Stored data
[Start of section]
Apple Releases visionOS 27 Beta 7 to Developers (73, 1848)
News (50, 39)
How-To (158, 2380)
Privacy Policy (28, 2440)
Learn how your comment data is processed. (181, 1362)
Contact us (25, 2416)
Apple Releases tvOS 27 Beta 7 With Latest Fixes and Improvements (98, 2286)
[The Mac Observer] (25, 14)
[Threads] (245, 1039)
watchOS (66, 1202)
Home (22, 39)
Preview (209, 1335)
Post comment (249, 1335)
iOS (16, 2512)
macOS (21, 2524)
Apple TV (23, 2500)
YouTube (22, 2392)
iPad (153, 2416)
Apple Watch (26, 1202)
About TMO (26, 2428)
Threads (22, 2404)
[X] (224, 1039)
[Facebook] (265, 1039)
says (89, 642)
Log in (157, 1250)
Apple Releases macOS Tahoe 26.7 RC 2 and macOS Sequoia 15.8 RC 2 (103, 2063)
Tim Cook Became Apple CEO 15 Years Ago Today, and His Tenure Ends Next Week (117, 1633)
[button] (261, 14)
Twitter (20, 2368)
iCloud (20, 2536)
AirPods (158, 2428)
[End of section]
• [Exercise requirements]:
Please output every record exactly as it appears.

• [Reply to the exercise]:
Apple Releases visionOS 27 Beta 7 to Developers (73, 1848)
News (50, 39)
How-To (158, 2380)
Privacy Policy (28, 2440)
Learn how your comment data is processed. (181, 1362)
Contact us (25, 2416)
Apple Releases tvOS 27 Beta 7 With Latest Fixes and Improvements (98, 2286)
[The Mac Observer] (25, 14)
[Threads] (245, 1039)
watchOS (66, 1202)
Home (22, 39)
Preview (209, 1335)
Post comment (249, 1335)
iOS (16, 2512)
macOS (21, 2524)
Apple TV (23, 2500)
YouTube (22, 2392)
iPad (153, 2416)
Apple Watch (26, 1202)
About TMO (26, 2428)
Threads (22, 2404)
[X] (224, 1039)
[Facebook] (265, 1039)
says (89, 642)
Log in (157, 1250)
Apple Releases macOS Tahoe 26.7 RC 2 and macOS Sequoia 15.8 RC 2 (103, 2063)
Tim Cook Became Apple CEO 15 Years Ago Today, and His Tenure Ends Next Week (117, 1633)
[button] (261, 14)
Twitter (20, 2368)
iCloud (20, 2536)
AirPods (158, 2428)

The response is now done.